Aujourd'hui, le credo de l'identité de la marque n'a guère changé, et pourtant les résultats ne sont pas au rendez-vous. Du moins ils ne sont pas à la hauteur des espérances du groupe détenu par la famille Bettencourt. Les chiffres réalisés par l'enseigne britannique sont surtout en décalage avec ceux, bien plus florissants, des autres marques du géant des cosmétiques. Pour l'année 2016, The Body Shop affiche un chiffre d'affaires de 920,8 millions d'euros - en baisse de 4,7% par rapport à l'année précédente.
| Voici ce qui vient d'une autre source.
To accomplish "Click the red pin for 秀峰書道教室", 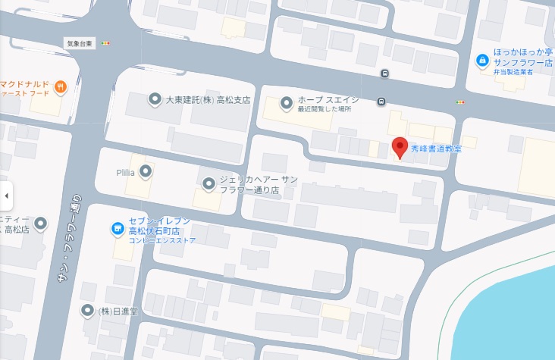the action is (x=400, y=146).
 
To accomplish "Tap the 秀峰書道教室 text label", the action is (x=436, y=148).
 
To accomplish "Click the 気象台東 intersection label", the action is (x=79, y=43).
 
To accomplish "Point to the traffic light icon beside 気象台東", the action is (x=105, y=43).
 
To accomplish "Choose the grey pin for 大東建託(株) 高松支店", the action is (x=154, y=99).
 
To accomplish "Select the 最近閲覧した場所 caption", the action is (x=325, y=109).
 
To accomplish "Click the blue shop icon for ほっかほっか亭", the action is (x=481, y=60).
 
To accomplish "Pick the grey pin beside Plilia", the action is (x=146, y=171).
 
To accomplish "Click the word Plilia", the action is (x=126, y=172).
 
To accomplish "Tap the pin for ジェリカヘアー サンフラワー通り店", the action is (x=209, y=183).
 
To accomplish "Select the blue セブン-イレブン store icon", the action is (x=118, y=227).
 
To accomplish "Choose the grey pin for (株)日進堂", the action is (x=88, y=311).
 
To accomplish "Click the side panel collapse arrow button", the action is (x=6, y=196).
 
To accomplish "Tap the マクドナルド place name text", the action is (x=24, y=83).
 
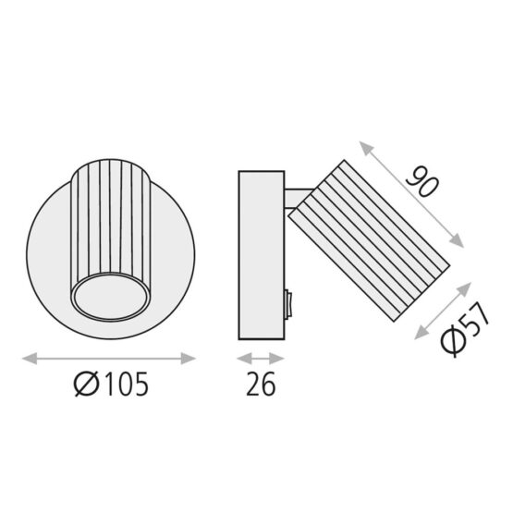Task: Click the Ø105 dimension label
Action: click(x=111, y=384)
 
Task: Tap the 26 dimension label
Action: click(x=261, y=385)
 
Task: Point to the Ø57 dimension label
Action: click(x=465, y=330)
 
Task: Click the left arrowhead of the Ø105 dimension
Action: click(x=30, y=359)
Sa rentabilité fond aussi à vue d'œil, passant de 5,7% en 2015 à 3,7% sur l'exercice 2016. Pendant ce temps, les autres divisions du groupe - produits professionnels, grand public, luxe et cosmétique active - progressent toutes à plus de 20%, et précisent un peu plus le nouveau statut de brebis galeuse de la marque dans un groupe en pleine croissance.

Une entité à part et pas assez compétitive

A l'heure de l'abondance des marques de cosmétique sur un marché toujours plus avide de nouveautés, le renouvellement du catalogue de The Body Shop peine à surprendre et se concentre principalement sur des best-sellers lancés il y a plusieurs années. En France, des marques comme Yves Rocher ou L'Occitane en Provence développe un réseau de points de ventes gérés en franchise, ce que l'enseigne britannique s'est toujours refusée à faire. Elles ont également l'avantage de combiner boutique et institut de soins.
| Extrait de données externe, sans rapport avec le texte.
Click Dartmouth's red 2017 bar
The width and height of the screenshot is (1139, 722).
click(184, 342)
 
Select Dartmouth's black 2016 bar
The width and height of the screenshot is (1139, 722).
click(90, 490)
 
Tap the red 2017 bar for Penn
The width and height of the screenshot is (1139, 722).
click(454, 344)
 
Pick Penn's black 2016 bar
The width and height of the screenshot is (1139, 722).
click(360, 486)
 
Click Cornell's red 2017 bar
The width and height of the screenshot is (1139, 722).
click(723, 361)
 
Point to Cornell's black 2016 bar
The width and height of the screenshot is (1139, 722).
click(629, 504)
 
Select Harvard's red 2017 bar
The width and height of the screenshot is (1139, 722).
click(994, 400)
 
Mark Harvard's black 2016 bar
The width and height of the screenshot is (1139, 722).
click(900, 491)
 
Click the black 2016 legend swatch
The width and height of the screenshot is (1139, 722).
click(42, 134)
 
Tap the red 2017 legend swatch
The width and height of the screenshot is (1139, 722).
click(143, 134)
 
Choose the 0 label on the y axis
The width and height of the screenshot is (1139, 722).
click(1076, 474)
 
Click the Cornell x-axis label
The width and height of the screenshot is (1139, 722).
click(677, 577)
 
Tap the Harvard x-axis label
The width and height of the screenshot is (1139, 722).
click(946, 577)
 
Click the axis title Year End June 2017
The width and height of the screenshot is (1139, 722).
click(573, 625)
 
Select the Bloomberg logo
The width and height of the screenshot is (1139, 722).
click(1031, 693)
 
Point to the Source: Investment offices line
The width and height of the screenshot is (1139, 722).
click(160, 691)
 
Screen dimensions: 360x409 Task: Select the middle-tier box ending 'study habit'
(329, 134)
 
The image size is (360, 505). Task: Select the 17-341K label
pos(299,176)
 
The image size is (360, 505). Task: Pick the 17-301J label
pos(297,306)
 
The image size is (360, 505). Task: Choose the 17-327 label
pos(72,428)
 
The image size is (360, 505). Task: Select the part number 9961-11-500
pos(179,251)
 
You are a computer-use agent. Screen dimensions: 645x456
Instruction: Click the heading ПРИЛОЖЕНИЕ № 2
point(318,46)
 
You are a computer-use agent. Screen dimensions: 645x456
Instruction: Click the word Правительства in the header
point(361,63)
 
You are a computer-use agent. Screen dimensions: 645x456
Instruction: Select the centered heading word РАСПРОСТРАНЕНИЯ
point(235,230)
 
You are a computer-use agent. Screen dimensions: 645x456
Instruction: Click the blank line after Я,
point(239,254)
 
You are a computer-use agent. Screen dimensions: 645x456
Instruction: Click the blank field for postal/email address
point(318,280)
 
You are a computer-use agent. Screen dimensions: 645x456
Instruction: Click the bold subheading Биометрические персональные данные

Après son rachat en 2006 par L'Oréal, la chaîne de boutique n'avait jamais réussi à parfaitement trouver sa place au sein d'un conglomérat tentaculaire. Bien que des synergies au niveau de la recherche et du développement aient eu lieues, The Body Shop était considéré comme une entité à part. Par exemple, les rapports d'activité du groupe dissociait la marque des quatre divisions du groupe et obtenait sa propre catégorie. Pourtant, nul doute que l'acquisition de l'entreprise britannique aura permis à la multinationale de mettre un pied dans le marché des produits naturels, et de se renforcer en développant son activité dans ce secteur, par le biais d'autres filiales comme Kiehl's ou Sanoflore.